Both the BOS and RI recovered at 10 min during the IOP elevation, Furthermore, the percentage reduction of BOS and RI were significant correlated with that of the OPP, but then was not significantly during the 10 min IOP elevation. These results imply the presence of another autoregulatory process. A long duration of IOP elevation results in hypoxia of the tissues which causes accumulation of metabolites [39] and the release of nitrous oxide (NO) [5]. These changes induce a vasodilatation of the retinal vessels. Our study showed that the decreasing BOS and the increasing RI immediately after IOP elevation significant recovered during the 10 min IOP elevation indicating that the activation of some metabolic mechanisms during a longer period of IOP elevation on the ONH even though the OPP remained reduced.
The blood flow recovered even though the IOP was elevated because of decreasing resistance to blood flow, but it did not fully return to baseline level during the 10 minutes measuring period. A longer period of IOP elevation measurements is needed to determine whether the ONH blood flow fully recovers. However, this it is difficult to do because of ethical issues. Eyes with poor autoregulation are at much greater risk of developing ONH ischemic damage than those with efficient autoregulation. Thus, under the abnormal conditions in which autoregulation of the blood flow is lost, such as in eyes with diabetic retinopathy [40] and with glaucoma [41], it is important to pay more attention to the increase in the IOP in such diseases.

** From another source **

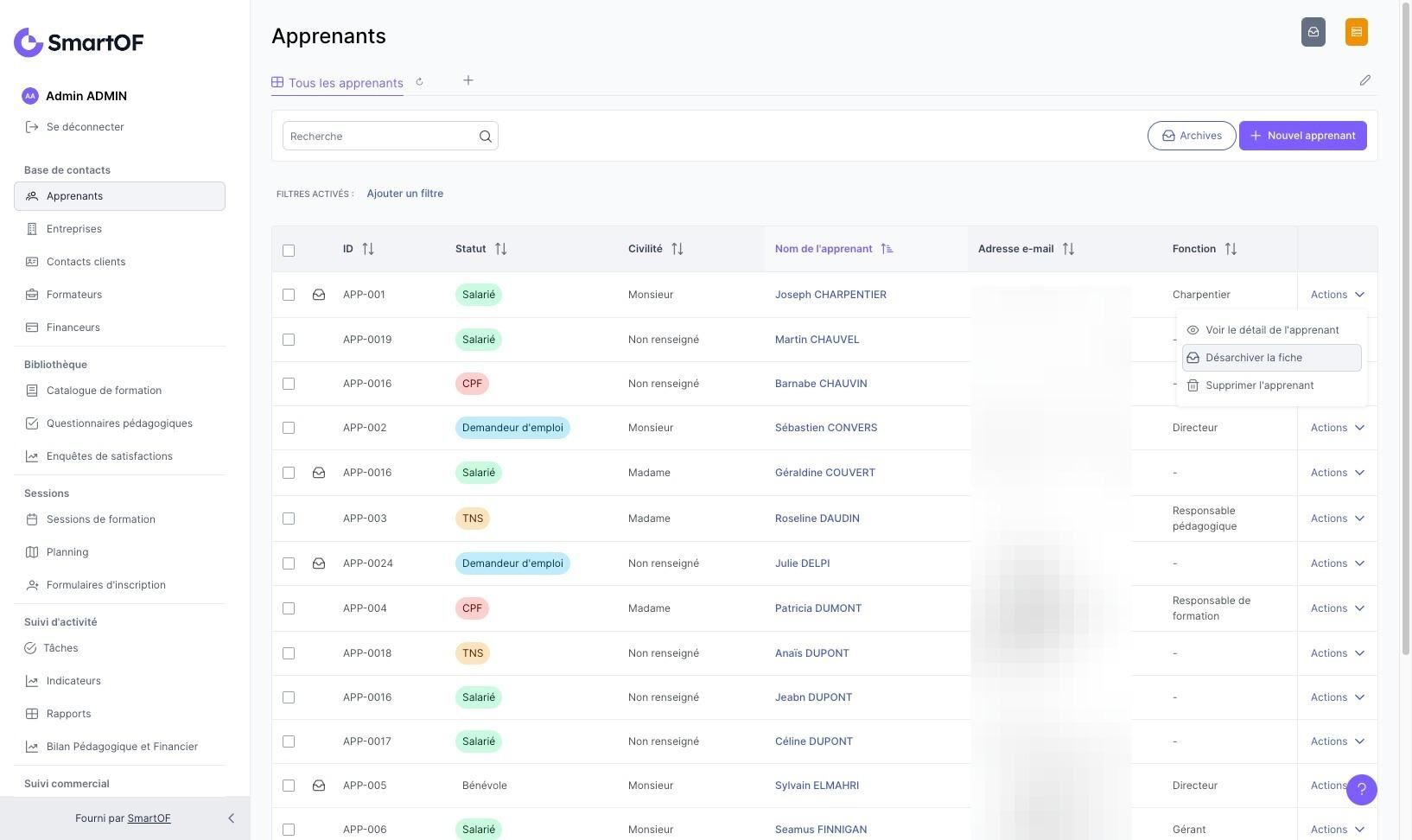1412x840 pixels.
Task: Click Ajouter un filtre link
Action: coord(405,194)
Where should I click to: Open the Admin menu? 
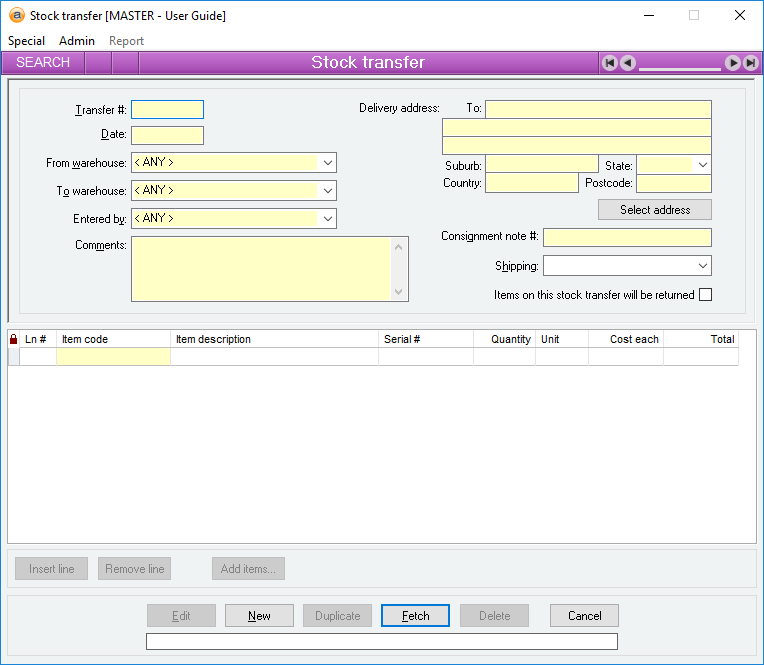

There are limitations in our study. First, the variables were measured only with 20 and 30 mmHg elevations. Many studies reported on the effects of stepwise elevations of the IOP [13, 14, 42–45]. Second, the ONH blood flow largely recovered due to autoregulation after 10 minutes of IOP elevation, but it did not fully return to the baseline levels. However, times longer than 10 min were painful, and it could not be extended for ethical reasons. Third, our study had many myopic eyes. The morphological features of the optic disc of myopic and non-myopic eyes are different [46] which might affect the results. Fourth, only relatively young subjects were studied, and the results cannot be extrapolated to elderly subjects. Fifth, our sample size was relatively small. Further studies with a larger number of subjects including non-myopic subjects, a wider range of ages, and IOP elevations in a step-by-step manner are needed.